▸ Exercise instructions
Out of all the lines below, count those with the word "computer". Give the number only.

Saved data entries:
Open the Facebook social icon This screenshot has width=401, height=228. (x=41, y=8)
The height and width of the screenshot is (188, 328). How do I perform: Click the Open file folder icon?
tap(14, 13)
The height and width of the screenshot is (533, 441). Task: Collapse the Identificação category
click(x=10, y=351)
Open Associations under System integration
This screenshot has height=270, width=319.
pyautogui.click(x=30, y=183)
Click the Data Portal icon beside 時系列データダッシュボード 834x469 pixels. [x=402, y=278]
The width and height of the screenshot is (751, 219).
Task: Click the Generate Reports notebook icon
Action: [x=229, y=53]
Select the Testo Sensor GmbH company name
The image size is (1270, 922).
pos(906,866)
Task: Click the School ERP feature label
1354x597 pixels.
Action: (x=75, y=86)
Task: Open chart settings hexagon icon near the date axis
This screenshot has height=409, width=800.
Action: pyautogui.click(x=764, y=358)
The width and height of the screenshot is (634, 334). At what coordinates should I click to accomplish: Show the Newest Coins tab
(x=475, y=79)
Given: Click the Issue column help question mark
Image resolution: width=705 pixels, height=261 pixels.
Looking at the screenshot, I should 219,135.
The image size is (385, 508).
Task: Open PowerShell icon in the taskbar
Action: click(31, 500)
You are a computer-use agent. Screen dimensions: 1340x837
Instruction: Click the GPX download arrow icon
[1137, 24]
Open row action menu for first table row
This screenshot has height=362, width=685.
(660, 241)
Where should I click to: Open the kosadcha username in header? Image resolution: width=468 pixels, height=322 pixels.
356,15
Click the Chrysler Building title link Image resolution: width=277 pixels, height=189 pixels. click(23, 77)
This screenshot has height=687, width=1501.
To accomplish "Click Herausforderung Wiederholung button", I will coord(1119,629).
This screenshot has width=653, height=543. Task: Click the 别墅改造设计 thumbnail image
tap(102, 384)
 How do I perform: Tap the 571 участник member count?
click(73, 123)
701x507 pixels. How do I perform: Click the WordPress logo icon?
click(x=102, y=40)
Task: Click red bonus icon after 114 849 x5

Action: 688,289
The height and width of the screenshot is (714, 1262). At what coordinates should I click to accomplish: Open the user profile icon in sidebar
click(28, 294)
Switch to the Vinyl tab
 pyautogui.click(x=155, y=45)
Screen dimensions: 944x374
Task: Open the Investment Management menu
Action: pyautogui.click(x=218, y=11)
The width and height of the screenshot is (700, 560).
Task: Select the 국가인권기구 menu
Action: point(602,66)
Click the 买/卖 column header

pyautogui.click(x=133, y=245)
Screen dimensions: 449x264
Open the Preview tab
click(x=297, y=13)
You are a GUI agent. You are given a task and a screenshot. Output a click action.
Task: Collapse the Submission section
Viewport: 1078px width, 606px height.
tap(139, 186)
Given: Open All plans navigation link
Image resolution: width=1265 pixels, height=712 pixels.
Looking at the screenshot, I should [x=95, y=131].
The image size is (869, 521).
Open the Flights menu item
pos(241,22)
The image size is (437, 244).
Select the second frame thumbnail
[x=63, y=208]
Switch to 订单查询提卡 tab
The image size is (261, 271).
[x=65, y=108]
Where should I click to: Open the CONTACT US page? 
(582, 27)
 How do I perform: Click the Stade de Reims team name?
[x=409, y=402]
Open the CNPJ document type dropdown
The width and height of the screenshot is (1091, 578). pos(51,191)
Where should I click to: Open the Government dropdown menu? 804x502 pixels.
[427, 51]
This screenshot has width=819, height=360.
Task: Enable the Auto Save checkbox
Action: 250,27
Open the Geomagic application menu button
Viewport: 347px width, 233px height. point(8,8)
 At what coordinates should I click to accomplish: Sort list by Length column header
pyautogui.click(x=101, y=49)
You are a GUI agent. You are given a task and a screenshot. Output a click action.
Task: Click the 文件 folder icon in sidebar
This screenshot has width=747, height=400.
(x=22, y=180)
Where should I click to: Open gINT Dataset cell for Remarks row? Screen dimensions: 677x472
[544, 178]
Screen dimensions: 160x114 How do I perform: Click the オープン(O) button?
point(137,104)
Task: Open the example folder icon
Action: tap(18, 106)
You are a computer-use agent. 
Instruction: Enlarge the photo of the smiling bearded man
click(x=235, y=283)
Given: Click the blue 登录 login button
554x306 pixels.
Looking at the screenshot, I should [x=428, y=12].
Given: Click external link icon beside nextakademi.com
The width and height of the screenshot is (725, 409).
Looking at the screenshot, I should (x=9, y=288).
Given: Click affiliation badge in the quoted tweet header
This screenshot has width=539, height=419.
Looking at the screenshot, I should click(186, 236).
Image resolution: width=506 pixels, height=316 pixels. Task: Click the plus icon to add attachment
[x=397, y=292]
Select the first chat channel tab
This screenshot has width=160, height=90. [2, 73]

▸ Answer section
2